_PROBLEM_:
In the entries that follow, the lines from the one with "The width and height of the screenshot is (1417, 840)." through the one with "Click the browser forward arrow" are the ones to write out, exactly and with both ends included. Nothing else should appear.

_Data records_:
- - -

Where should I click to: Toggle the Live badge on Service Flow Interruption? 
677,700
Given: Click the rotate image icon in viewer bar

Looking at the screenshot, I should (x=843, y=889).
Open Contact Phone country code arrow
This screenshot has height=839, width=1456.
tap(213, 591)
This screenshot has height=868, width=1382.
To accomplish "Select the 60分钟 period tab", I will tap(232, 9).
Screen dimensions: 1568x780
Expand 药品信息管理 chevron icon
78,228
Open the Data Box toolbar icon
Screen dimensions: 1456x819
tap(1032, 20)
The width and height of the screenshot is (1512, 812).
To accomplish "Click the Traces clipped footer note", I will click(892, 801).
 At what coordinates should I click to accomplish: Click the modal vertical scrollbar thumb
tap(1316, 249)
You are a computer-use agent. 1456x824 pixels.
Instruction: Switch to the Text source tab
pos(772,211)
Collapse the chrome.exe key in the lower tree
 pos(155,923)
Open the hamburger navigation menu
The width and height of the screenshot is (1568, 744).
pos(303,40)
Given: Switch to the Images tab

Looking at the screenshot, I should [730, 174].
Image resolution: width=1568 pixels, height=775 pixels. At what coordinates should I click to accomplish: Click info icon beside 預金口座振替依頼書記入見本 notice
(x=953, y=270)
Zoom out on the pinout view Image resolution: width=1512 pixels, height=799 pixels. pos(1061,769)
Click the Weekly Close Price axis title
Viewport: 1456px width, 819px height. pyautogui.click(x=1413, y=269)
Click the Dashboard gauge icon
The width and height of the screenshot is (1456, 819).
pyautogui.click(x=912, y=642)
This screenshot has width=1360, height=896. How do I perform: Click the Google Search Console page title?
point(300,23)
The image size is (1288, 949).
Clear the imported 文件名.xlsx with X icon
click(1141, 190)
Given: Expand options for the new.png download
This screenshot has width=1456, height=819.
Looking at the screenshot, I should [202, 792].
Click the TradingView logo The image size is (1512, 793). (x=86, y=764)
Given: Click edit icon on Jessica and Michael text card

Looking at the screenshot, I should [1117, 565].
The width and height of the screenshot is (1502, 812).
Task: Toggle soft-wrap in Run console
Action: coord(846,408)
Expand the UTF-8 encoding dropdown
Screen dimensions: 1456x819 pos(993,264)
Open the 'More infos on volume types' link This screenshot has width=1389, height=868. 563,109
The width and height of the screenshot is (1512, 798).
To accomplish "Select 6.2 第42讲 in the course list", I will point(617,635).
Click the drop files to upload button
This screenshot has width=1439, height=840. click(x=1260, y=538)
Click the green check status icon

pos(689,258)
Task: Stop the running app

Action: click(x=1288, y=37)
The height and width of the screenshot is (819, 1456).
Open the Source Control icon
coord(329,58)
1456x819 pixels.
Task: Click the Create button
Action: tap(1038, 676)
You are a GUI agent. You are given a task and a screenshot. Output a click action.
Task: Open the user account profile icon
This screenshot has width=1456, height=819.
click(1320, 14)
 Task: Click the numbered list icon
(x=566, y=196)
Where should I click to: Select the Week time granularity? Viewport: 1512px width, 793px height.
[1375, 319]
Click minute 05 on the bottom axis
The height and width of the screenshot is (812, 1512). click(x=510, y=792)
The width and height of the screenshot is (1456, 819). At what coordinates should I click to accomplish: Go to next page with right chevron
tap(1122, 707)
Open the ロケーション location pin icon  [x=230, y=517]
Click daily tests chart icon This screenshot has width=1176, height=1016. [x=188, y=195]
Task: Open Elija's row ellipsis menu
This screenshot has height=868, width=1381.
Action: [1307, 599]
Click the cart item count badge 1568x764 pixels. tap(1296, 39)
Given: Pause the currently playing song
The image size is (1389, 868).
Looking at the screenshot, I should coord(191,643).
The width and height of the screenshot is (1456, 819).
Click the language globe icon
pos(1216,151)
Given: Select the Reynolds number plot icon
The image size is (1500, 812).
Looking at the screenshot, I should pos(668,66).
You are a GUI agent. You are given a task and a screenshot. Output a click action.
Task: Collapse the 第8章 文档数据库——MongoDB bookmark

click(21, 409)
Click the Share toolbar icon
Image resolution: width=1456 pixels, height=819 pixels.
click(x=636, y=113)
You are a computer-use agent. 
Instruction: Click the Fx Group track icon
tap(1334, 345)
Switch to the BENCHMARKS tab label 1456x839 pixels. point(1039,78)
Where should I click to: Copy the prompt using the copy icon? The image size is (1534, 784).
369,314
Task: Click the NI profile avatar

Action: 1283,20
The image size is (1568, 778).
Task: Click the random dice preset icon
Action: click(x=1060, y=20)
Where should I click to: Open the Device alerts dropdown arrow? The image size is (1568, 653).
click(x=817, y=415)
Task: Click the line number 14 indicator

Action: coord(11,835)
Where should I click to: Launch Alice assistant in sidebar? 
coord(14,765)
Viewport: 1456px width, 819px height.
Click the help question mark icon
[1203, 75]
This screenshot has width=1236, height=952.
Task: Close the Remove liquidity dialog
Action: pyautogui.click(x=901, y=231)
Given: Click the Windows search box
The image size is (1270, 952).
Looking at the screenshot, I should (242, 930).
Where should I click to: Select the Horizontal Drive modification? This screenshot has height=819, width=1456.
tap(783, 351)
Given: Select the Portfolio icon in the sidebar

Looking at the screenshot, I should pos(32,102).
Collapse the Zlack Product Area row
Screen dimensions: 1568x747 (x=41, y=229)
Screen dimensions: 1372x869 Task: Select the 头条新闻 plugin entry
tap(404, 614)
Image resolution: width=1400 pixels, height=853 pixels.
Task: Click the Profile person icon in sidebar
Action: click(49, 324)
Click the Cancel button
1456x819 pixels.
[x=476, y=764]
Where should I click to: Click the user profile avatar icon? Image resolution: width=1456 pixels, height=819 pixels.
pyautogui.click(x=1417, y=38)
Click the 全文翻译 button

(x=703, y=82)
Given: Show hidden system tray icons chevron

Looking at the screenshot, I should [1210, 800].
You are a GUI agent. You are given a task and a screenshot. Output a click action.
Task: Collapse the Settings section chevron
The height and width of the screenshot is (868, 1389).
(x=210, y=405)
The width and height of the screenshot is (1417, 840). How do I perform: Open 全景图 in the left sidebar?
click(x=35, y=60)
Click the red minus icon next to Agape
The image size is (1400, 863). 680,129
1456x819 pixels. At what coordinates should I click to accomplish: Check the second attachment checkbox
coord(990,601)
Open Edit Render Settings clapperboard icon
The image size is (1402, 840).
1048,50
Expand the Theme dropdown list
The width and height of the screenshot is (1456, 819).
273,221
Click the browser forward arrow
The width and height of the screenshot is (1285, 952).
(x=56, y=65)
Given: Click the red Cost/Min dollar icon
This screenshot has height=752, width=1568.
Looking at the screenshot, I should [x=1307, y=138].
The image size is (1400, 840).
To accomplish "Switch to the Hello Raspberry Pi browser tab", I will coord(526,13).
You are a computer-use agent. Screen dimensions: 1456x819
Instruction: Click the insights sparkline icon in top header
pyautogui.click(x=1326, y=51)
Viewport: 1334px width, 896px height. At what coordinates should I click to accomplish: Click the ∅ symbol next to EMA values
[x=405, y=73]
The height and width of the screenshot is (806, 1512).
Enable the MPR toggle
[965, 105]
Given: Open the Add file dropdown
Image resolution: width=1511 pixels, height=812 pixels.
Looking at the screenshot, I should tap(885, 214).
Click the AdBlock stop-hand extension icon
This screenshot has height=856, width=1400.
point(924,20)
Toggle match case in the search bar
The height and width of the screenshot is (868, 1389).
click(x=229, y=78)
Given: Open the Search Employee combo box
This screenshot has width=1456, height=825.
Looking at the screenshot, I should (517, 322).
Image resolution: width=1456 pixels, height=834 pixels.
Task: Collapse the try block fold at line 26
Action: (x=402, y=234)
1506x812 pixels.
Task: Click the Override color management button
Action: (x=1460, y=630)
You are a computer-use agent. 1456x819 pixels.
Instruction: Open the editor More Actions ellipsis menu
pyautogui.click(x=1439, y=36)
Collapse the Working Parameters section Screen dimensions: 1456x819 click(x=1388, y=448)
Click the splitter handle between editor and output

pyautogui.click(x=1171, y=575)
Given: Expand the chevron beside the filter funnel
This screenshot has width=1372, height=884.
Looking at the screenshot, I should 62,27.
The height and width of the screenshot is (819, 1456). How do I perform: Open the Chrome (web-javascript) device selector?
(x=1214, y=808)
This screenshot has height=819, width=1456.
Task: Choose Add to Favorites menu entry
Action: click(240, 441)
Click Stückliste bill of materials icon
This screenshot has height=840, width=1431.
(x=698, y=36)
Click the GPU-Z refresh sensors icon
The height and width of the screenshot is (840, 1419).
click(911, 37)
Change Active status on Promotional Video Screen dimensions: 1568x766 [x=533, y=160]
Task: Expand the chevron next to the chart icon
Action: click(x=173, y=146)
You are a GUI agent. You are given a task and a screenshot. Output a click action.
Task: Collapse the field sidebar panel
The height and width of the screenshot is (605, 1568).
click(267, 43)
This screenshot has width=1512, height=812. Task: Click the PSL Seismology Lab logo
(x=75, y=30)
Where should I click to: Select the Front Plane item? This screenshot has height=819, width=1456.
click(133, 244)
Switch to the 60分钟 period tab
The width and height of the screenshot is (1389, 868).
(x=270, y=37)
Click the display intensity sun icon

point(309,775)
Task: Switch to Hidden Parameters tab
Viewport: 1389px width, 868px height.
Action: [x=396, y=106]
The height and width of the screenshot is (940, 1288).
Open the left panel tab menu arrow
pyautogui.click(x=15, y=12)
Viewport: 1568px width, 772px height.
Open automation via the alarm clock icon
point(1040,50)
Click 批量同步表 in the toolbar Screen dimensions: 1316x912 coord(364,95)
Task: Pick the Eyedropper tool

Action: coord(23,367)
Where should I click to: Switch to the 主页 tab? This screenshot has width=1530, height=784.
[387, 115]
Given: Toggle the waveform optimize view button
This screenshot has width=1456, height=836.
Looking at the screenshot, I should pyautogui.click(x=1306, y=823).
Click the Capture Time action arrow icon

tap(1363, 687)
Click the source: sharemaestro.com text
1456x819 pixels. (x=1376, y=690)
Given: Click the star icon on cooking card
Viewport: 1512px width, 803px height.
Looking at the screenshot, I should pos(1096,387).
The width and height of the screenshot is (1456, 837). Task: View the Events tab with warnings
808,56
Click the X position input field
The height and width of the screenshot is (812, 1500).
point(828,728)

- - -

_EXERCISE RESPONSE_:
The width and height of the screenshot is (1417, 840). How do I perform: Open 全景图 in the left sidebar?
click(x=35, y=60)
Click the red minus icon next to Agape
The image size is (1400, 863). 680,129
1456x819 pixels. At what coordinates should I click to accomplish: Check the second attachment checkbox
coord(990,601)
Open Edit Render Settings clapperboard icon
The image size is (1402, 840).
1048,50
Expand the Theme dropdown list
The width and height of the screenshot is (1456, 819).
273,221
Click the browser forward arrow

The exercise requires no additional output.